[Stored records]
+++
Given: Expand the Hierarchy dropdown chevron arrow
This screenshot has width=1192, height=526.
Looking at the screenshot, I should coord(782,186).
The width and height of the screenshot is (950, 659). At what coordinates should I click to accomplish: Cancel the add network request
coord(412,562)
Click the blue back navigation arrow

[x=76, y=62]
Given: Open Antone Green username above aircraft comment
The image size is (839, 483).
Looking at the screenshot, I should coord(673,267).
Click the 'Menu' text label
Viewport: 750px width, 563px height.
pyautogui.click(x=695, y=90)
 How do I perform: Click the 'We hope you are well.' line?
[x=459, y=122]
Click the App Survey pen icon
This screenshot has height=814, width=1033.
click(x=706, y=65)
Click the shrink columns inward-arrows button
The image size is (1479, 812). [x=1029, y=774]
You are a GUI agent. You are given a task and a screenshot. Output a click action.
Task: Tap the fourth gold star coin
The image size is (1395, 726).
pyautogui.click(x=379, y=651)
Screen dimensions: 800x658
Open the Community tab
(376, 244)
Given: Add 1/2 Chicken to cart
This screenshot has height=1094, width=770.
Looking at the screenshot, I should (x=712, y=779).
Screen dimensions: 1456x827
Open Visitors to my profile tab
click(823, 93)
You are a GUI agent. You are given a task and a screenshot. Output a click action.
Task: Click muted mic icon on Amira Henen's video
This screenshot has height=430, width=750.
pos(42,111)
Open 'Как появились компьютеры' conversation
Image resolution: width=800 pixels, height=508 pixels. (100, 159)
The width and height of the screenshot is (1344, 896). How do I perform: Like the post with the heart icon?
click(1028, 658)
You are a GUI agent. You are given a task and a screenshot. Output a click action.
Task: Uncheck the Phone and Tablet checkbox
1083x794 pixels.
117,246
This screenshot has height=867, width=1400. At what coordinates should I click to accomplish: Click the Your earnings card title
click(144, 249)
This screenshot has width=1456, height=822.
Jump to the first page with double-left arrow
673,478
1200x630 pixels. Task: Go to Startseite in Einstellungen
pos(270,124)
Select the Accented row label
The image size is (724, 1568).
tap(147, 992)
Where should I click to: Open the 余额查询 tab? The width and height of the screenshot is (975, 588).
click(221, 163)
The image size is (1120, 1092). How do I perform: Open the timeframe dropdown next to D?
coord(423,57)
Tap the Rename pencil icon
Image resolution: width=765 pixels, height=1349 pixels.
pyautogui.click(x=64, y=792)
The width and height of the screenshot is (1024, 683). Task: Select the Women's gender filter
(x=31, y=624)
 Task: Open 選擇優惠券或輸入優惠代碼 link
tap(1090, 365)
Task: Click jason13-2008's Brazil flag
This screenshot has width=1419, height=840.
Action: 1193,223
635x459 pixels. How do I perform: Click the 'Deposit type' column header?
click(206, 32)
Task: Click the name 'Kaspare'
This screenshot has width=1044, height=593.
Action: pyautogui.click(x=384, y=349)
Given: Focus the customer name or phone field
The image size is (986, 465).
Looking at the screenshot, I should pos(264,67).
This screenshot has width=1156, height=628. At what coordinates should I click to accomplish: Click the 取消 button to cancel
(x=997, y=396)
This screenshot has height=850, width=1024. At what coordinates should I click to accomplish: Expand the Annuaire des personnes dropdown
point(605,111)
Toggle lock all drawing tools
+++
_Task instructions_
Restate each record word for word.

_Response to this exercise_
Given: Expand the Hierarchy dropdown chevron arrow
This screenshot has width=1192, height=526.
Looking at the screenshot, I should coord(782,186).
The width and height of the screenshot is (950, 659). At what coordinates should I click to accomplish: Cancel the add network request
coord(412,562)
Click the blue back navigation arrow

[x=76, y=62]
Given: Open Antone Green username above aircraft comment
The image size is (839, 483).
Looking at the screenshot, I should coord(673,267).
Click the 'Menu' text label
Viewport: 750px width, 563px height.
pyautogui.click(x=695, y=90)
 How do I perform: Click the 'We hope you are well.' line?
[x=459, y=122]
Click the App Survey pen icon
This screenshot has height=814, width=1033.
click(x=706, y=65)
Click the shrink columns inward-arrows button
The image size is (1479, 812). [x=1029, y=774]
You are a GUI agent. You are given a task and a screenshot. Output a click action.
Task: Tap the fourth gold star coin
The image size is (1395, 726).
pyautogui.click(x=379, y=651)
Screen dimensions: 800x658
Open the Community tab
(376, 244)
Given: Add 1/2 Chicken to cart
This screenshot has height=1094, width=770.
Looking at the screenshot, I should (x=712, y=779).
Screen dimensions: 1456x827
Open Visitors to my profile tab
click(823, 93)
You are a GUI agent. You are given a task and a screenshot. Output a click action.
Task: Click muted mic icon on Amira Henen's video
This screenshot has height=430, width=750.
pos(42,111)
Open 'Как появились компьютеры' conversation
Image resolution: width=800 pixels, height=508 pixels. (100, 159)
The width and height of the screenshot is (1344, 896). How do I perform: Like the post with the heart icon?
click(1028, 658)
You are a GUI agent. You are given a task and a screenshot. Output a click action.
Task: Uncheck the Phone and Tablet checkbox
1083x794 pixels.
117,246
This screenshot has height=867, width=1400. At what coordinates should I click to accomplish: Click the Your earnings card title
click(144, 249)
This screenshot has width=1456, height=822.
Jump to the first page with double-left arrow
673,478
1200x630 pixels. Task: Go to Startseite in Einstellungen
pos(270,124)
Select the Accented row label
The image size is (724, 1568).
tap(147, 992)
Where should I click to: Open the 余额查询 tab? The width and height of the screenshot is (975, 588).
click(221, 163)
The image size is (1120, 1092). How do I perform: Open the timeframe dropdown next to D?
coord(423,57)
Tap the Rename pencil icon
Image resolution: width=765 pixels, height=1349 pixels.
pyautogui.click(x=64, y=792)
The width and height of the screenshot is (1024, 683). Task: Select the Women's gender filter
(x=31, y=624)
 Task: Open 選擇優惠券或輸入優惠代碼 link
tap(1090, 365)
Task: Click jason13-2008's Brazil flag
This screenshot has width=1419, height=840.
Action: 1193,223
635x459 pixels. How do I perform: Click the 'Deposit type' column header?
click(206, 32)
Task: Click the name 'Kaspare'
This screenshot has width=1044, height=593.
Action: pyautogui.click(x=384, y=349)
Given: Focus the customer name or phone field
The image size is (986, 465).
Looking at the screenshot, I should pos(264,67).
This screenshot has width=1156, height=628. At what coordinates should I click to accomplish: Click the 取消 button to cancel
(x=997, y=396)
This screenshot has height=850, width=1024. At what coordinates should I click to accomplish: Expand the Annuaire des personnes dropdown
point(605,111)
Toggle lock all drawing tools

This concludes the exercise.